The first three-year review of the Code is due in the new year, I want ACI to play a part in that by providing feedback on areas that we think need review. I also want our voice to be heard when discussion turns to shadow banking and fintech firms moving into financial services as principals – we should be contributing to all of this as one of the strongest associations in financial markets.

I also think that we can look at the syllabi for our examination suite with a view to updating our exams, for example by incorporating more of the Global Code and other regulations into them – these are a much bigger part of our members’ daily work life than they were when the exam suites were last updated. We will look at creating additional modules to complement the existing exams – perhaps that people can add or take away depending upon their requirements and local regulations.

CL: Finally, what are your hopes and ambitions for your time in the role?

KWL: I want to evolve ACI in line with changes in financial markets, we should not be afraid of change. ACI FMA has strong foundations that I want to build on. I am very happy that Rui Correia is going to be working with me, he is a very strong education director, I think it is a good set up and we will work well with each other and be very successful.

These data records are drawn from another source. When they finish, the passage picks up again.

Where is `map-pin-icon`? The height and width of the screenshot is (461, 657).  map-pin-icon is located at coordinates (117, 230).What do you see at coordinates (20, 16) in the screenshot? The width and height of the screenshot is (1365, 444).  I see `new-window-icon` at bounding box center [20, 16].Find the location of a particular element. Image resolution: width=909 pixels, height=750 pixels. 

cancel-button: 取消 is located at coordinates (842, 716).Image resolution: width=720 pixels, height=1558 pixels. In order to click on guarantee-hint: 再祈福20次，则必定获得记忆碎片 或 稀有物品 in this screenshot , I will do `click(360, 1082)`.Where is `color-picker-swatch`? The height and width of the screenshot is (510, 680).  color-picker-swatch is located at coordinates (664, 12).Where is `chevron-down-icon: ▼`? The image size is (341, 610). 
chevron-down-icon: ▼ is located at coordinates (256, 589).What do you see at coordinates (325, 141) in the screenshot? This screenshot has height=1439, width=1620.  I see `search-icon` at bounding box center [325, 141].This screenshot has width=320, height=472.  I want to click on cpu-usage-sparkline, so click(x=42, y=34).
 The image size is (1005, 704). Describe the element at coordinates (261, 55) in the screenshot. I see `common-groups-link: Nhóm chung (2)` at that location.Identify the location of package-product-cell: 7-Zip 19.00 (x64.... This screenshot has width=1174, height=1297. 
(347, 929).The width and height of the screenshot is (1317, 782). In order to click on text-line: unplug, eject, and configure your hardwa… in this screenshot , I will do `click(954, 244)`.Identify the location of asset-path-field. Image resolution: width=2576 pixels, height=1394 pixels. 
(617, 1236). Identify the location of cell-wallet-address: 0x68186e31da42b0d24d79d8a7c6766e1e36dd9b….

My plan is to spend the next two-to-three months consulting with our national associations and members and analysing the current structure of the international organisations. I will then develop and start to execute a strategy to provide direction for the organisation going forward, working with the ACI’s Council and Management Board to update the ACI platform and ensure it remains relevant and evolves with financial markets.

We must be proactive in our approach if we are to succeed – and that is my real ambition. I want to leave ACI FMA, whenever I do leave this post, in a stronger position than when I took on the job.

I look forward to my new role as President of ACI FMA.